Thrombophilia has been postulated to be a contributor to the pathophysiology of recurrent pregnancy loss (RPL). We investigated the role of the plasminogen activator inhibitor type 1 (PAI-1) 4G/5G and angiotensin converting enzyme (ACE) I/D polymorphisms in Korean patients with RPL.

METHOD OF STUDY

Genotyping was performed using the TaqMan assay in 227 RPL patients and 304 controls.

RESULTS

The genotype distributions of both polymorphisms in the RPL group did not differ from those of controls.
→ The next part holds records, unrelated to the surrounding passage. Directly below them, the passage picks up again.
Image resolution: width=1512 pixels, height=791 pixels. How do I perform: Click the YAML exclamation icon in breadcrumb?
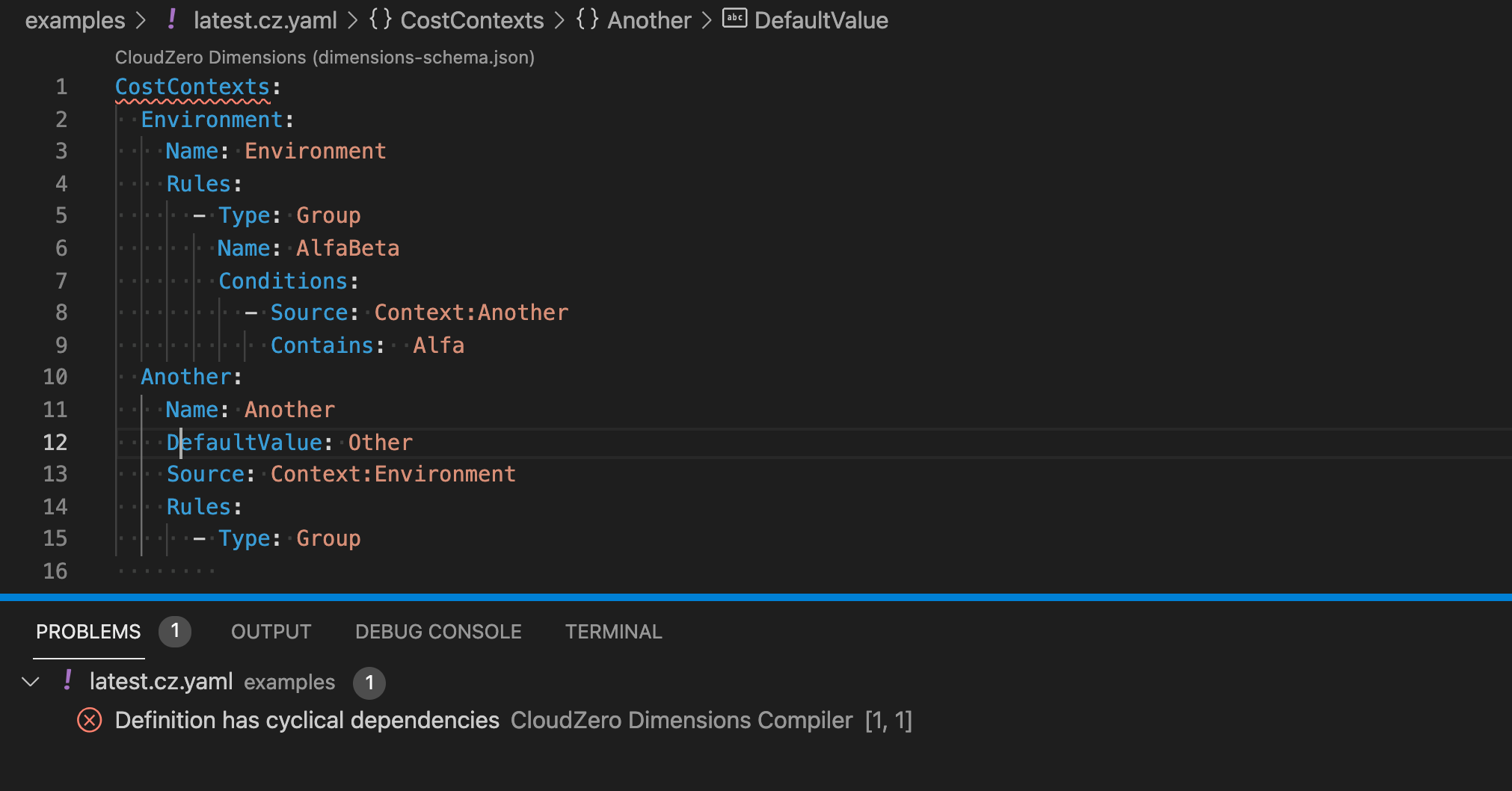172,19
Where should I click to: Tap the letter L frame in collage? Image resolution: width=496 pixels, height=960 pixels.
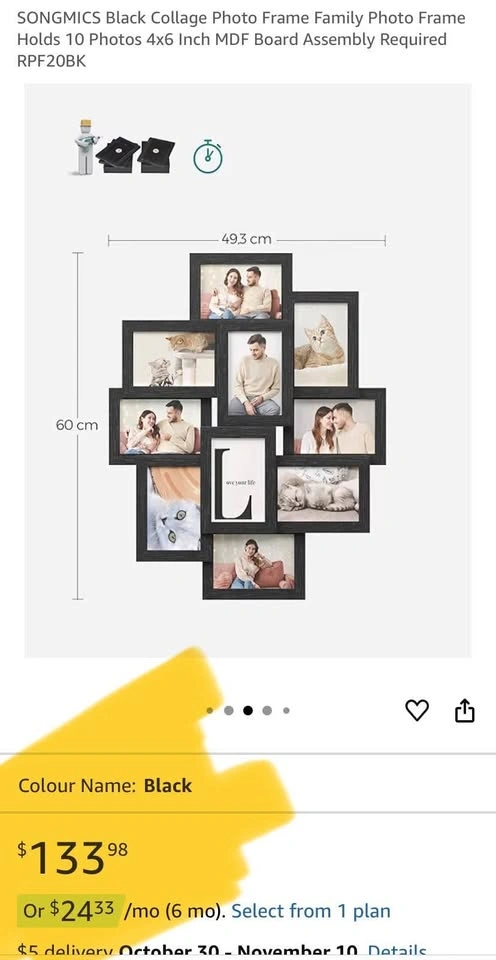point(239,480)
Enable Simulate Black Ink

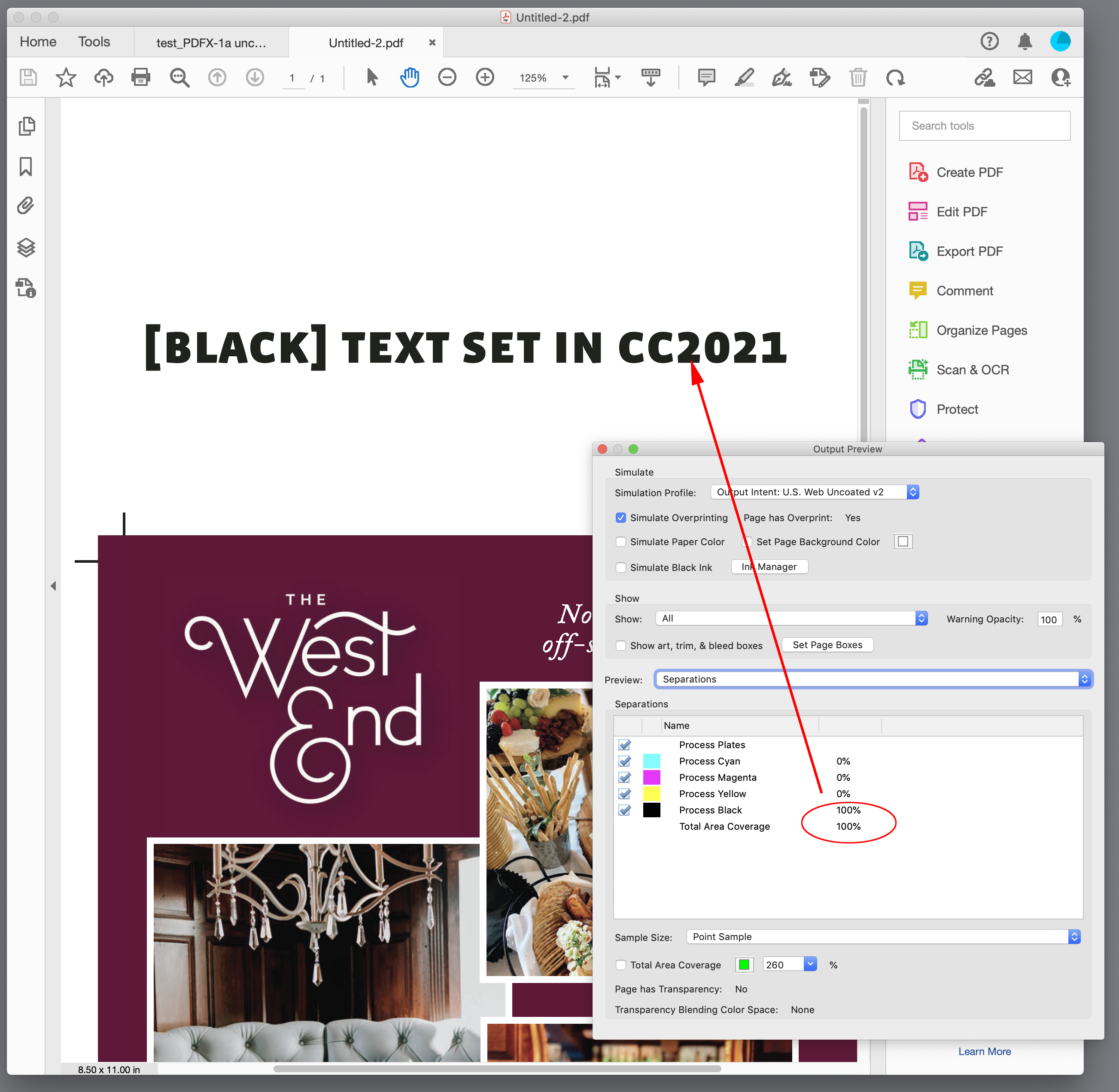[x=621, y=567]
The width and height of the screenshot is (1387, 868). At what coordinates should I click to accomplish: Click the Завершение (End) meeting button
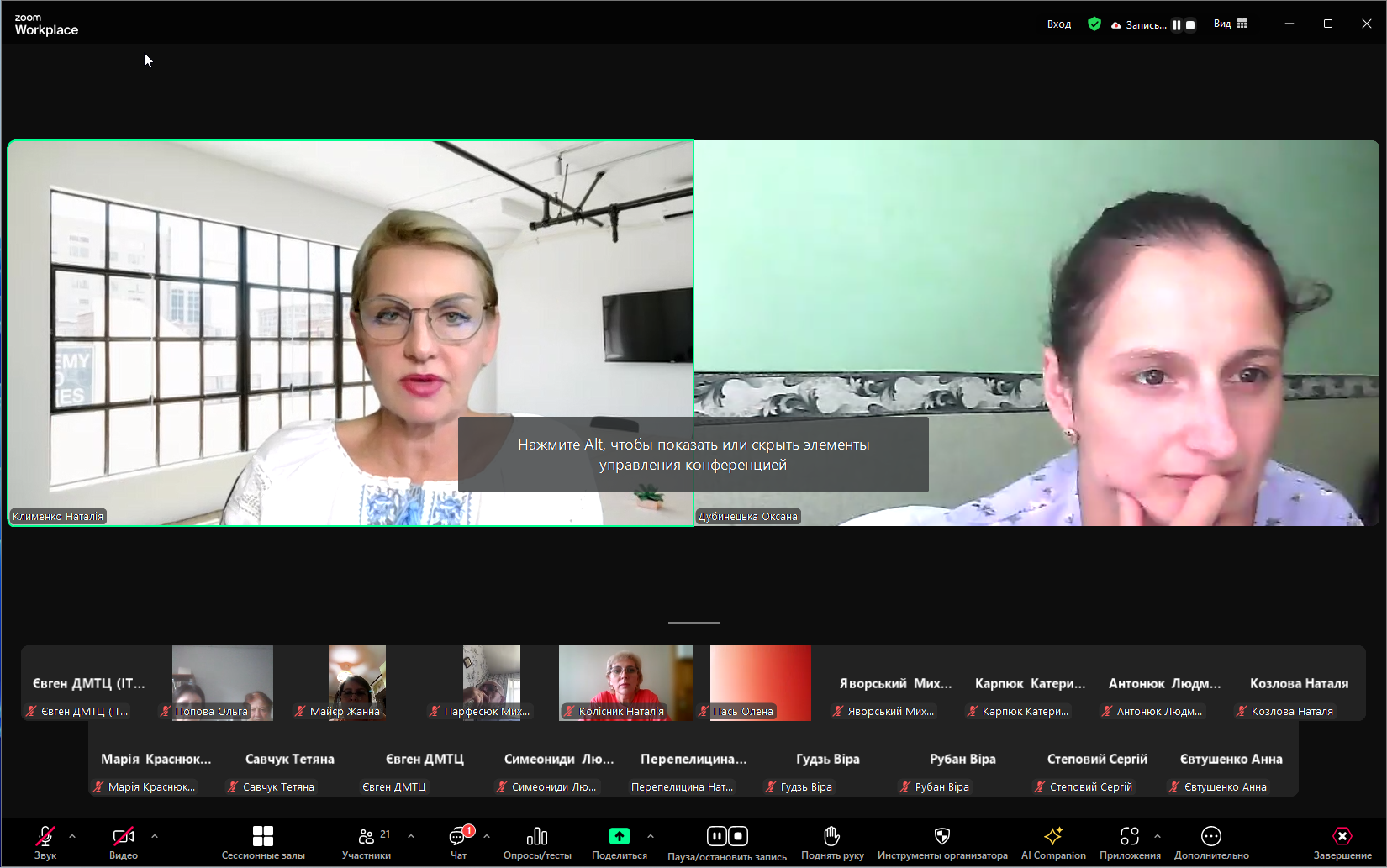click(1342, 836)
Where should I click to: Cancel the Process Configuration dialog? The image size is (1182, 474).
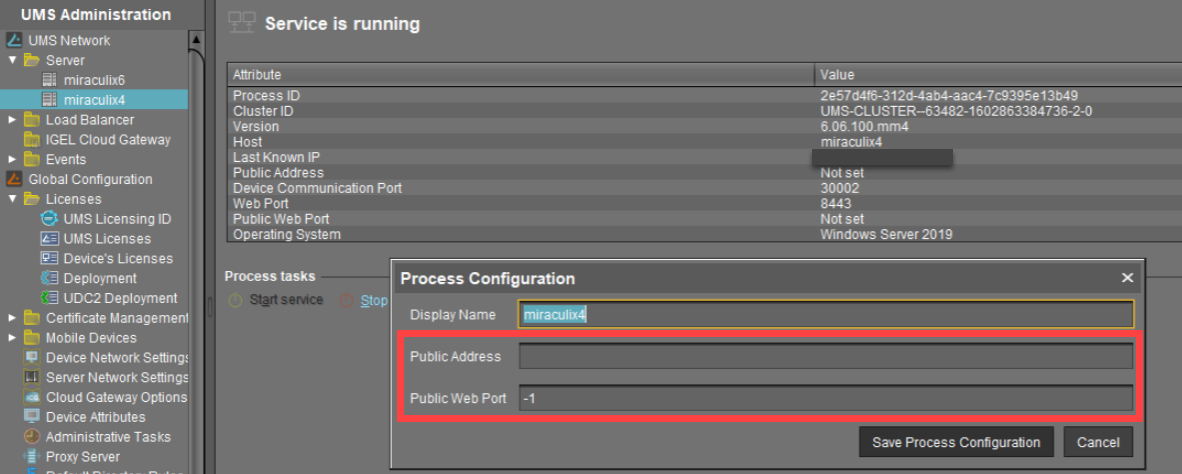click(1097, 442)
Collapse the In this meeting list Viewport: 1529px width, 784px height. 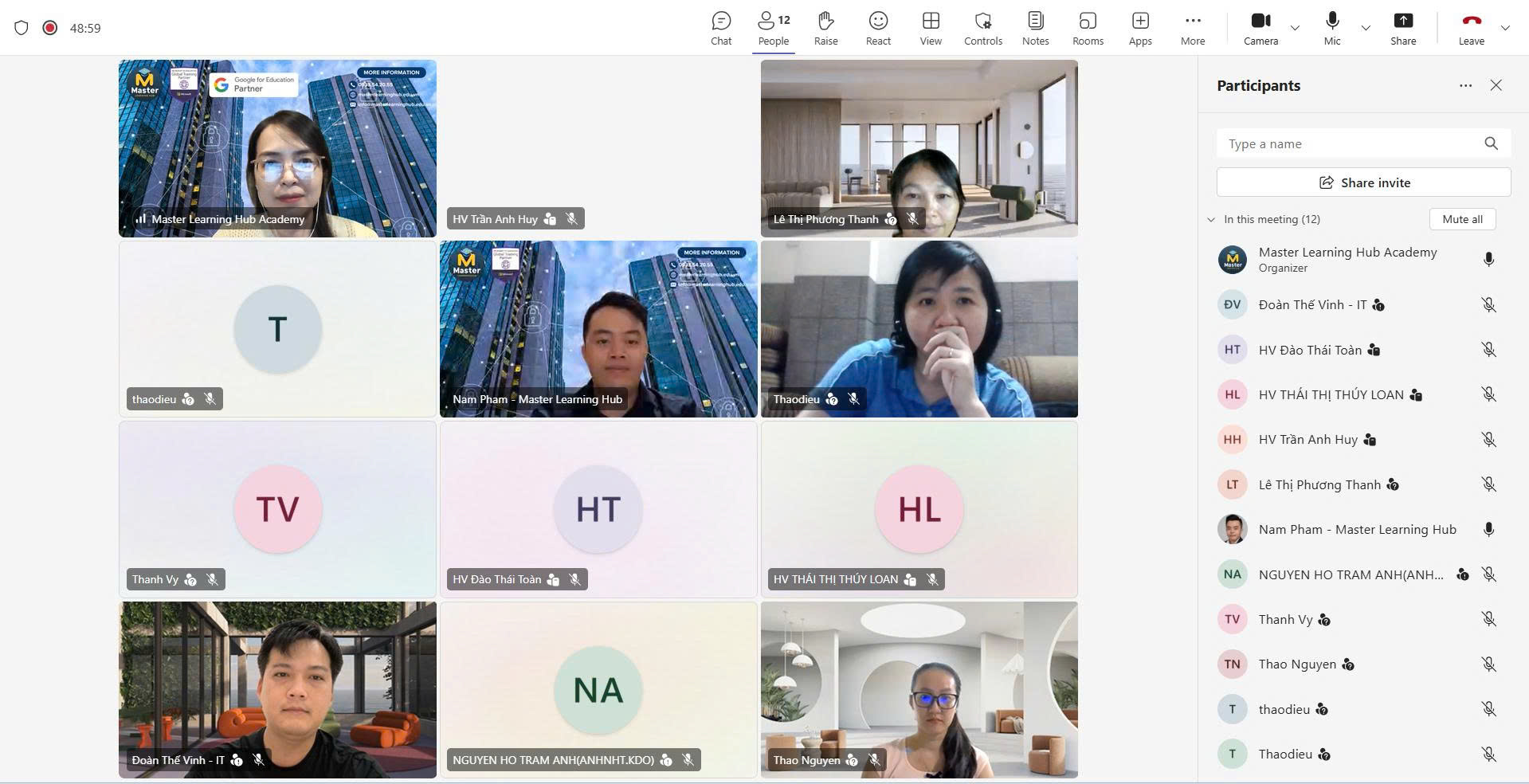pyautogui.click(x=1211, y=219)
Because the frequency of being homozygous for ACE D/D and the PAI-I 4G/4G combination has been reported to be significantly higher in RPL patients, this was also analyzed. However, no significant difference was noted; 3.1% of RPL patients had both ACE D/D and PAI-I 4G/4G, as did 4.9% of controls (P = 0.791).

CONCLUSION

The current study suggests that both polymorphisms, either alone or in combination, are not major determinants of the development of RPL in Korean women.

摘要

问题

血栓形成倾向被认为是复发性流产(RPL)病理生理学的一个促成因素。我们研究了纤溶酶原激活物抑制剂1型(PAI - 1)4G/5G和血管紧张素转换酶(ACE)I/D基因多态性在韩国RPL患者中的作用。

研究方法

采用TaqMan分析法对227例RPL患者和304例对照进行基因分型。

结果

RPL组中两种多态性的基因型分布与对照组无差异。由于据报道RPL患者中ACE D/D纯合子和PAI - I 4G/4G组合的频率显著更高,因此也对此进行了分析。然而,未观察到显著差异;3.1%的RPL患者同时具有ACE D/D和PAI - I 4G/4G,对照组为4.9%(P = 0.791)。

结论

当前研究表明,这两种多态性单独或联合起来都不是韩国女性RPL发生的主要决定因素。